How to keep the low teaser rate for your mortgage
Treasury Secretary Henry Paulson gave a speech yesterday, talking about the administration's plan to "address the challenges" of the housing market downturn and related credit squeeze. Part of their plan is to freeze the low teaser rate on the mortgages of people who have been making their mortgage payments okay, but who would face foreclosure if the rate went up. If you have a mortgage with one of those low teaser rates, you might be interested to know how to keep that lower rate--perhaps even get it back, if it has already reset.
Of course, if you were clever enough not to buy a house you can't afford, nobody wants to help you out. The treasury secretary made it very clear--people like you need no assistance:
. . . there are four categories of subprime borrowers. There are those who can afford their adjusted interest rate; these homeowners need no assistance. There are also a substantial number of homeowners who haven't been making payments at the starter rate on their subprime loan and may not have the financial wherewithal to sustain home ownership; some of these homeowners will become renters again. A third category of homeowners might choose to refinance their mortgage - putting them in a sustainable mortgage while keeping investors whole. This is the first, best option. Servicers should move quickly to assist those who can refinance.
And the fourth category is those with steady incomes and relatively clean payment histories who could afford the lower introductory mortgage rate but cannot afford the higher adjusted rate. We are focusing on this group, determining who they are and what steps may appropriately assist them.
The treasury plan is to help people in categories three and four. Category three people will be helped by changing the rules to make it easier for the people who service loans to renegotiate the loan. As I described over the past couple of days, that's very difficult right now, because owner of the loan is a trust and the rules often don't allow such renegotiations. If they do allow them, each one allows them differently, meaning that the renegotiation has to be done one loan at a time, which is difficult and expensive. Paulson spoke of "streamlined" refinance and modification to turn a "fragmented, cumbersome process" into a "coordinated effort."

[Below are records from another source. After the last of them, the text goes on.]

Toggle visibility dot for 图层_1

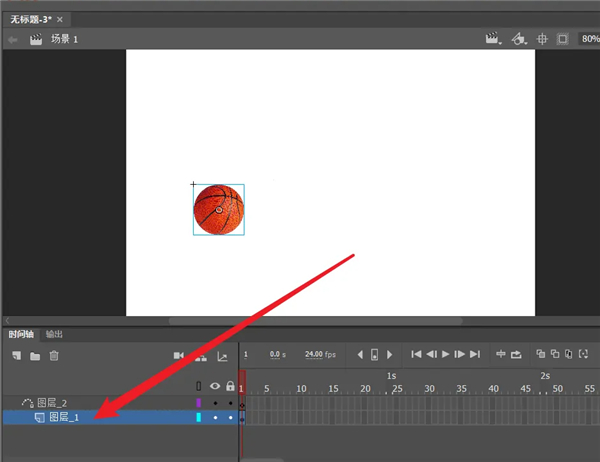click(x=215, y=417)
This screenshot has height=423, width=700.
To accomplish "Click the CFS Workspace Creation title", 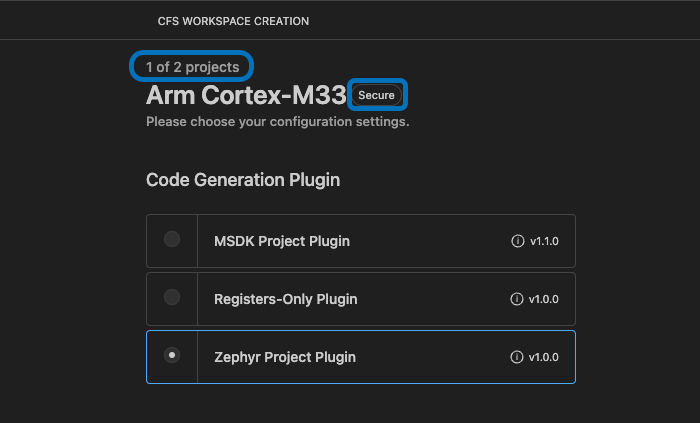I will pos(233,21).
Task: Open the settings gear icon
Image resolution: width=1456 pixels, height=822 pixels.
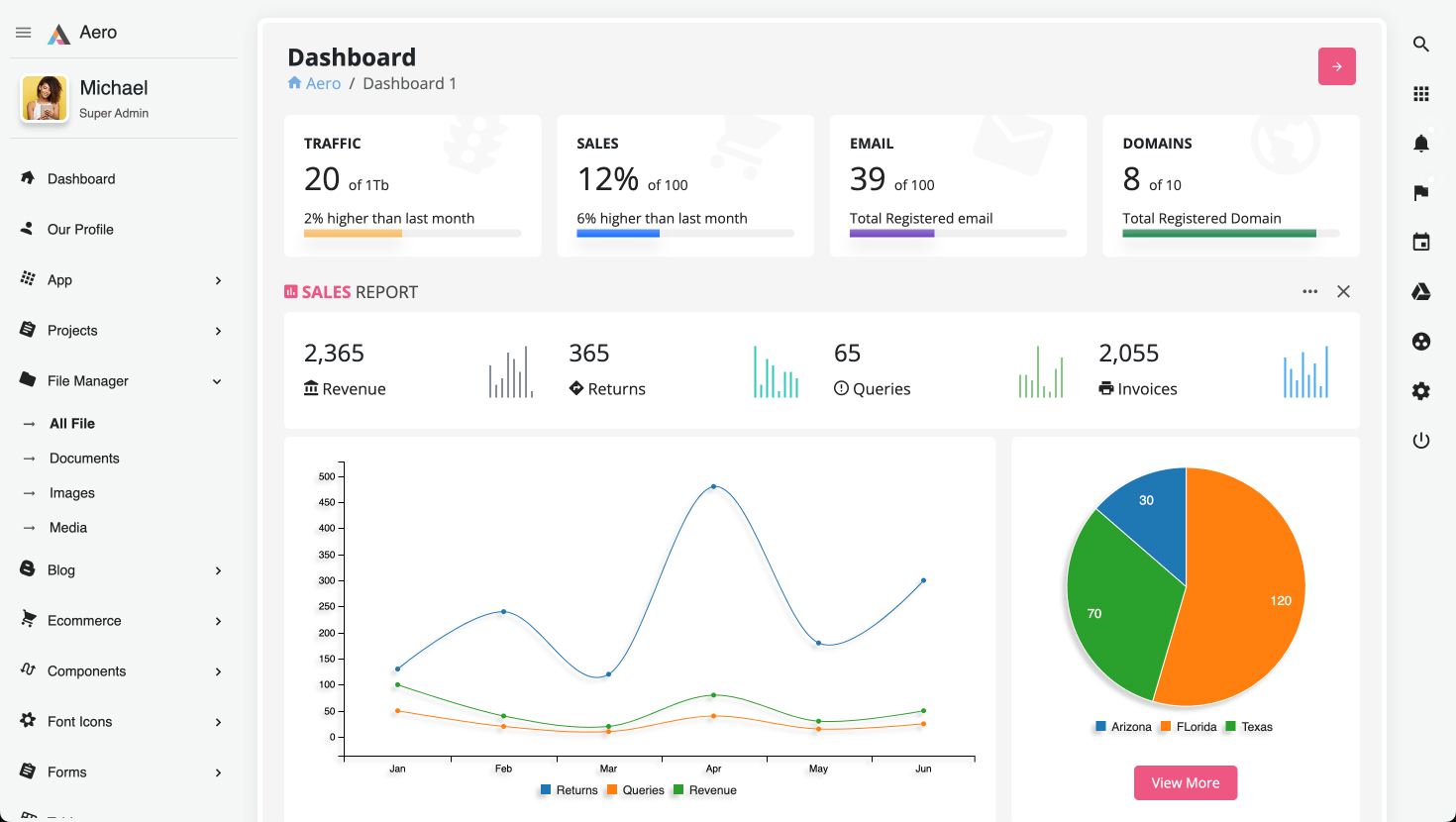Action: pyautogui.click(x=1420, y=391)
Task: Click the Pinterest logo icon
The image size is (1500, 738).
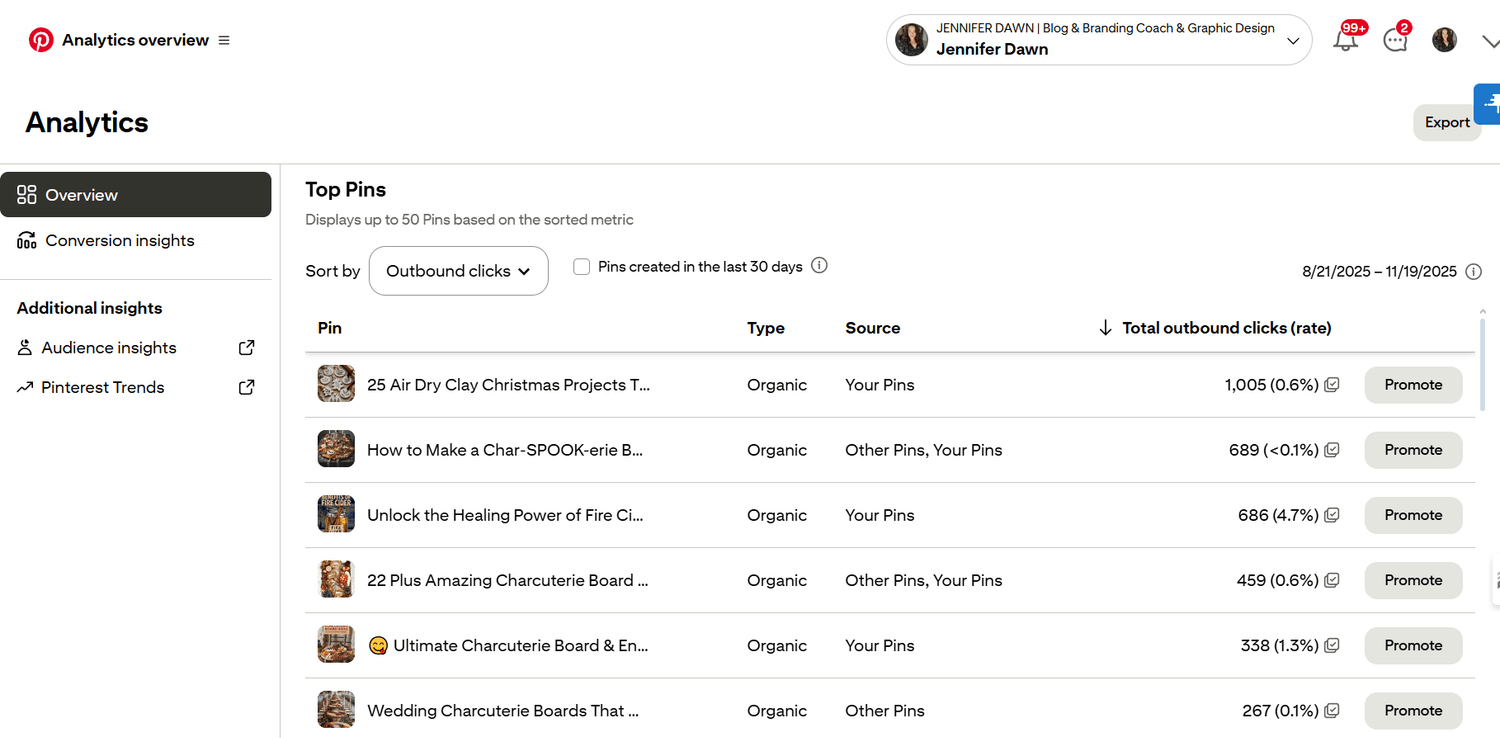Action: 41,40
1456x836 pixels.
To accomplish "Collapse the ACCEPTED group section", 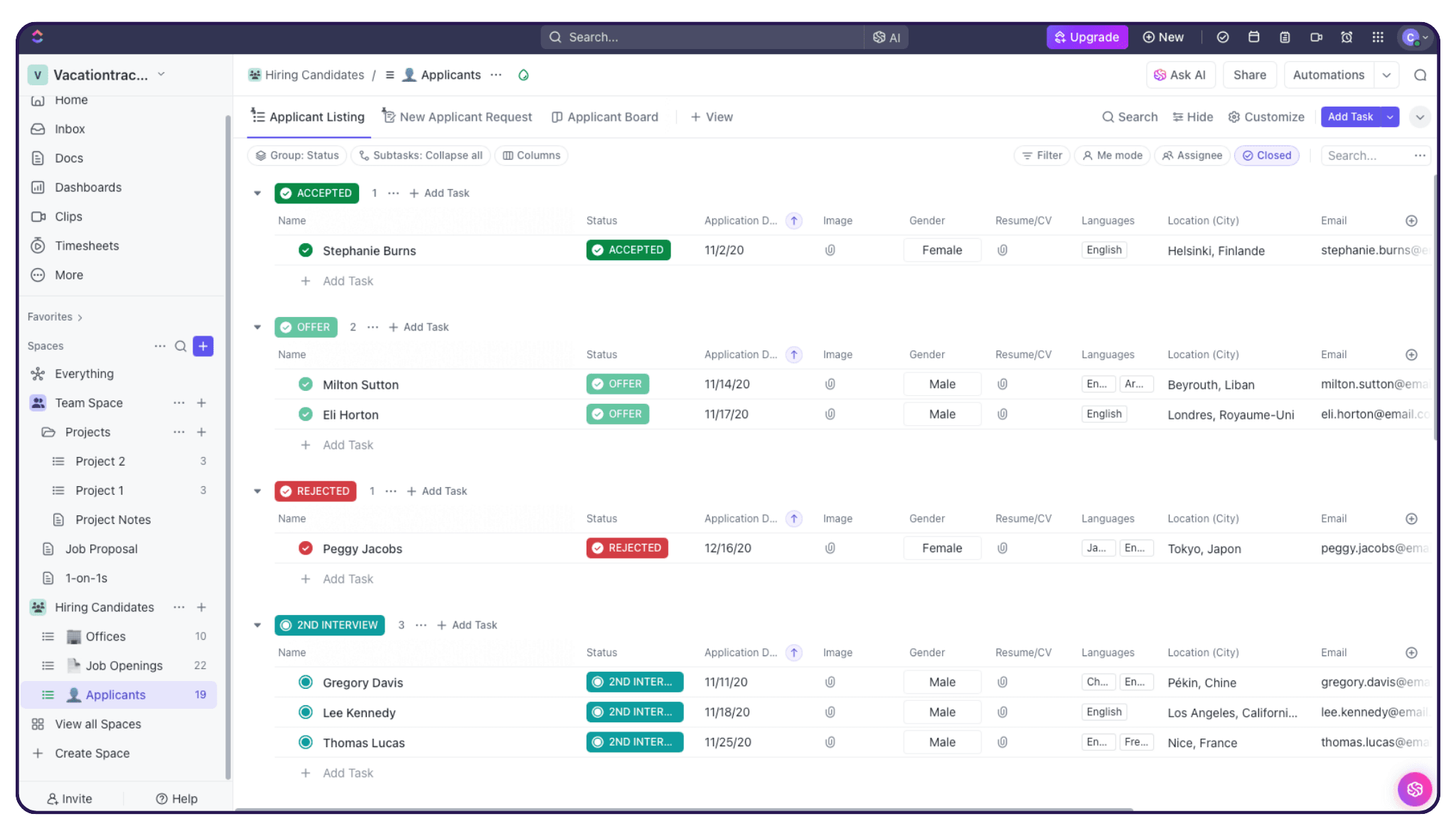I will pyautogui.click(x=257, y=192).
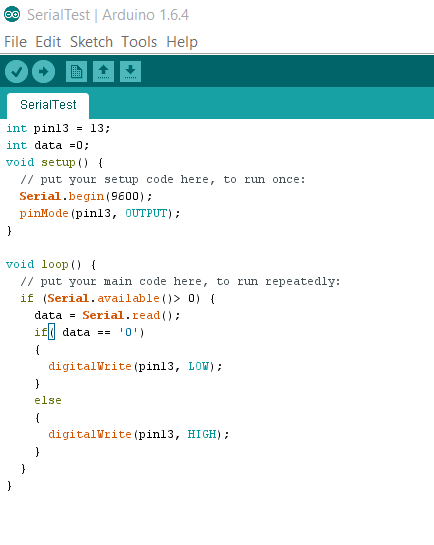Click on Serial.available in the if statement
This screenshot has width=434, height=545.
(103, 298)
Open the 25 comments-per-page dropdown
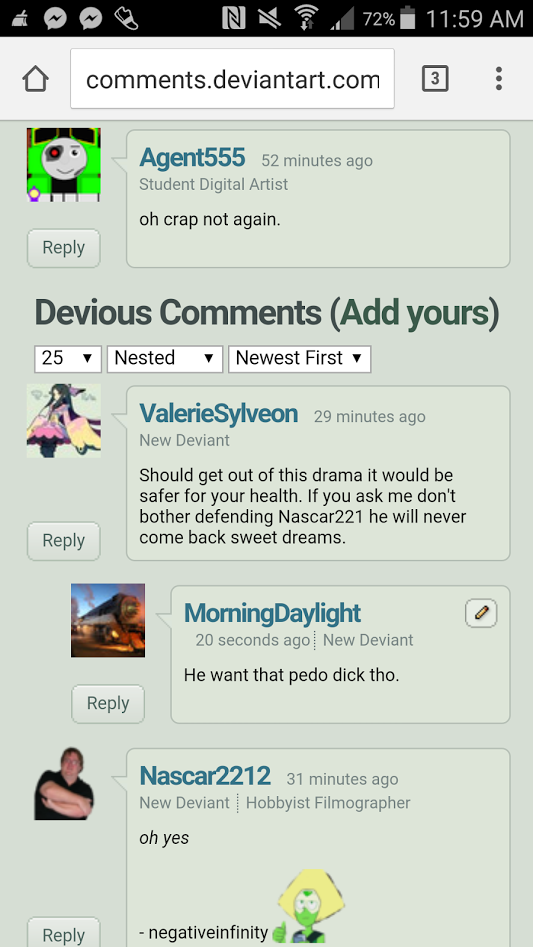The width and height of the screenshot is (533, 947). 68,358
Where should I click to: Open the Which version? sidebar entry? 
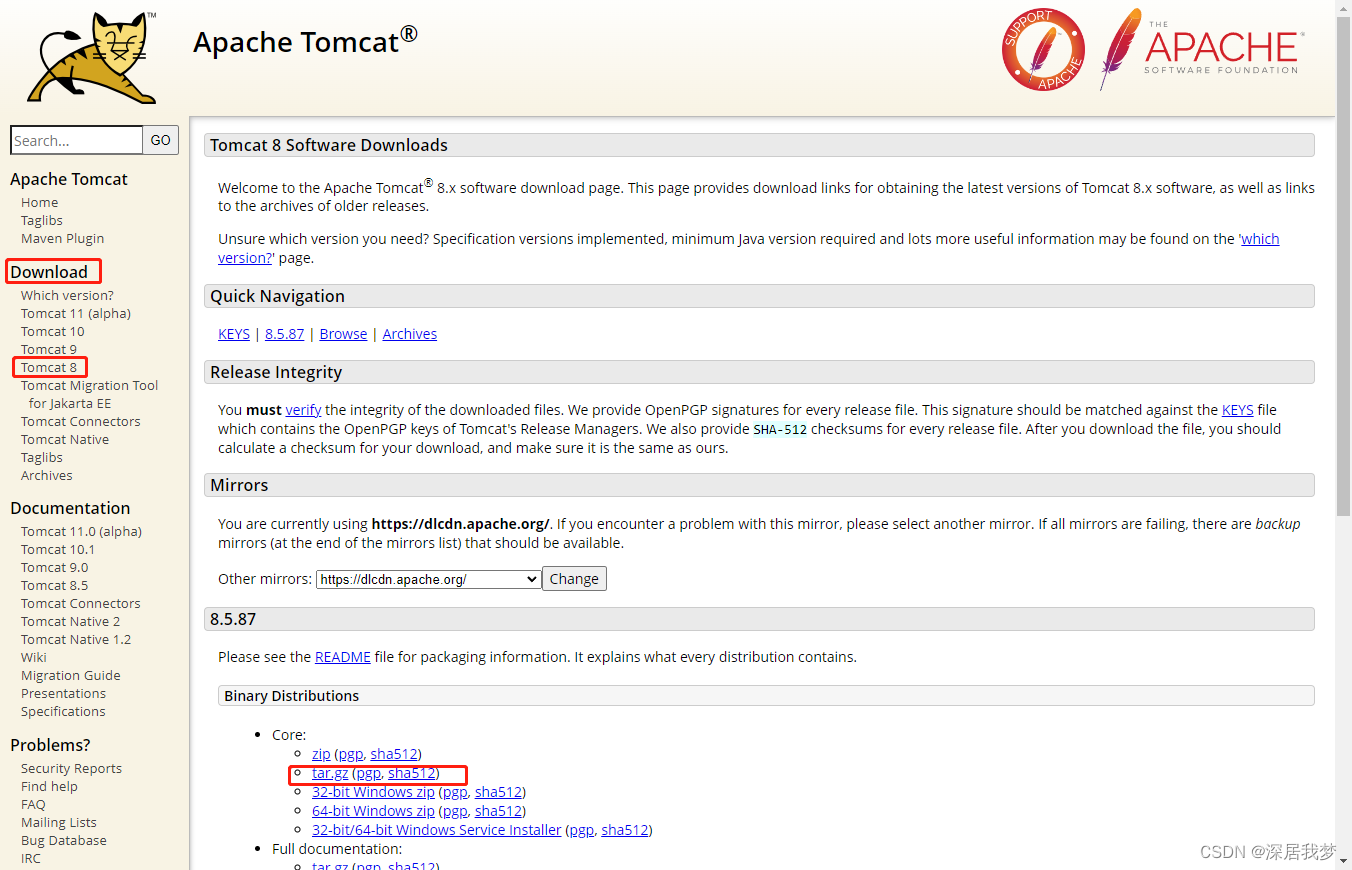pos(66,295)

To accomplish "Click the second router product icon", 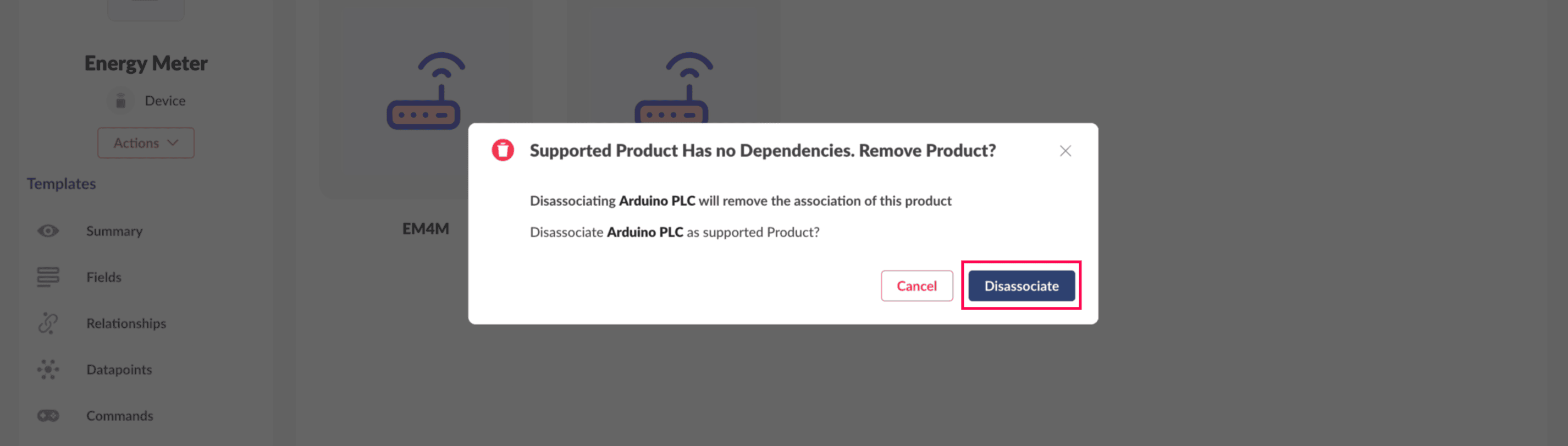I will [672, 88].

Perhaps even better than being in category three, though, would be to find yourself in category four.
At this stage, there are no rules written to establish who falls into this fourth category. However, it occurs to me that one of the reasons that someone might be able to afford a mortgage at a teaser rate, and yet not be able to afford it after a reset, is if someone has too much other debt. If that's the case, it might be awfully tempting for such someones to take on a big chunk of extra debt and thereby move themselves out of category one and into category four.
It seems clear that if you just blow all that money on high living (or, you know, medical bills), that you'd find yourself in category four. (Don't borrow too much and put yourself into category two. That'd suck.) But maybe there'd be some way to borrow the money and then spend it not on high living, but rather something of lasting value. Depending on exactly how the rules end up getting written, it might be something as simple as savings bonds; it might have to be something risky like land or a long-term, interest-free loan to your brother-in-law. Then, once you'd kept your loan from reseting, you could probably get your money back--if whatever you bought really was a thing of lasting value--and pay off that extra loan that put you into category four.
There will no doubt be rules to try to prevent that sort of finagling. Depending on exactly what the rules are, it might be difficult or impossible to put yourself in category four. But, whatever the rules are, there will definitely be people who do exactly that. That's just one reason this sort of thing is a bad public policy.